Ecco alcune delle attività previste: 
  1. Campagne di Sensibilizzazione: Utilizzo dei social media, realizzazione di manifesti ed eventi  aperti alla cittadinanza per sensibilizzare sull’importanza di un corretto rapporto con il cibo e il  proprio corpo.
  2. Seminari e Conferenze: Incontri con esperti del settore per dialogare e confrontarsi  sull’educazione all’alimentazione, sul tema dei disturbi alimentari e informare su come  mantenere uno stile di vita sano. 
  3. Percorsi Educativi: Affiancamento individuale e di gruppo per favorire la relazione, la cura di  sé e la ricerca del proprio benessere. 
  4. Laboratori di Cucina: Esperienze per riscoprire un avvicinamento al cibo attraverso i sensi e  la creatività. 
  5. Attività Ludiche e Sportive (circo sociale e yoga): Promozione dell’attività fisica, in gruppo,  per favorire la consapevolezza di sé, attraverso la presa di coscienza delle proprie risorse e la  ricerca di equilibrio nelle relazioni. 
  6. Supporto Psicologico: Fornire risorse e supporto per affrontare i disturbi alimentari e le sfide  emotive legate all’alimentazione. 
  7. Ambulatorio adolescenti: Presa in carico dal punto di vista ginecologico delle adolescenti, con  un’attenta valutazione di eventuali variazioni di peso e delle abitudini alimentari. Promozione del  benessere attraverso l’adozione di uno stile di vita corretto. 
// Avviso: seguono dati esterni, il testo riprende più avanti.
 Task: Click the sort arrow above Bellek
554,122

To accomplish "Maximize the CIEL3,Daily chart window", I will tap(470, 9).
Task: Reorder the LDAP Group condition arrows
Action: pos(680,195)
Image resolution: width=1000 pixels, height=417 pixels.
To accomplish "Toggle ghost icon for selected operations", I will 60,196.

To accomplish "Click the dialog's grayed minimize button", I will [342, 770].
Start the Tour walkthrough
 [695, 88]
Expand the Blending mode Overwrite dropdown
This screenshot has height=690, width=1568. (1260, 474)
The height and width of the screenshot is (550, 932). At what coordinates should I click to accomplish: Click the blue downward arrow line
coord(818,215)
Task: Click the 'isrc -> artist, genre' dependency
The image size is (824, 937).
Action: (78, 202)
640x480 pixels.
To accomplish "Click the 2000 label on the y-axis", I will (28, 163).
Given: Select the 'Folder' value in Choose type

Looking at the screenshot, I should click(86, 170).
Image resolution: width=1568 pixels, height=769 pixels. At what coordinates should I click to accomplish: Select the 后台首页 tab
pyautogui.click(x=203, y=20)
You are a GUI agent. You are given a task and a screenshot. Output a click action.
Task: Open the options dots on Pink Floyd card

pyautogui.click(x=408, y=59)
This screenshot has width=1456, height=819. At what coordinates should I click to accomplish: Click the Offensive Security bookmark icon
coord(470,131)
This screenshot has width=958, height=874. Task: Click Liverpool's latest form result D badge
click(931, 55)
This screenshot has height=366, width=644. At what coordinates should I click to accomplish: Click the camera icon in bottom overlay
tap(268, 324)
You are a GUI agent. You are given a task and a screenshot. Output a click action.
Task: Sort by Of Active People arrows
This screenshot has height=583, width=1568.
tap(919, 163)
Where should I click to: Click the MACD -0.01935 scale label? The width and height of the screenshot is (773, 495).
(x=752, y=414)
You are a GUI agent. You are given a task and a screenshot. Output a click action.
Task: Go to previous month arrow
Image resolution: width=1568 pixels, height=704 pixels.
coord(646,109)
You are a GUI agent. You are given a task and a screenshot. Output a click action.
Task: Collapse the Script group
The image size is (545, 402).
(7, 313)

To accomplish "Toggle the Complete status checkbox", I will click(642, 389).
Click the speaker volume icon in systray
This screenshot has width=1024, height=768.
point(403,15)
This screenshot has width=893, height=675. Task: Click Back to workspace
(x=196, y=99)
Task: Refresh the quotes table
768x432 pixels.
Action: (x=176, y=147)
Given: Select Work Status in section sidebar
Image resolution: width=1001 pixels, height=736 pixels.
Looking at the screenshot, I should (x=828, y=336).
Per partecipare al progetto “EAT” si possono compiere questi passaggi: 
 
  1. Informarsi e seguirci: ovvero visitare il sito web ufficiale (www.progettoeat.it) , restare aggiornati sulle campagne  di sensibilizzazione promosse dal progetto tramite social media (pagina IG), manifesti o altri canali di  comunicazione. Condividere queste informazioni con amici e familiari per diffondere la  consapevolezza dell’importanza di un sano rapporto con l’alimentazione e l’immagine corporea. 
  2. Contattarci: Chi ha bisogno di supporto emotivo o prova una situazione di malessere, può  rivolgersi direttamente agli enti coinvolti nel progetto, per ricevere consulenza e orientamento  da professionisti qualificati. Numero verde: 800.644.622 –  Numero responsabile di progetto 335.1378138 – e-mail: info@progettoeat.it Anche nei week end è attivo il numero verde tramite il quale si può contattare il referente per avere  maggiori informazioni, o chiedere una prima visita al Consultorio. 
  3. Partecipare: vengono organizzati eventi, seminari e conferenze nelle quali si possono  incontrare esperti, condividere esperienze e cogliere occasioni formative e di crescita. E’  inoltre possibile essere coinvolti attivamente nel progetto tramite la partecipazione diretta a  workshop, laboratori e attività che di volta in volta vengono promosse. 
Il progetto EAT è un’occasione per promuovere una cultura basata su un rapporto sano con la propria  alimentazione e con sé stessi. La partecipazione di ciascuno può fare la differenza nella propria vita, in quella  di chi si ha vicino e nella comunità.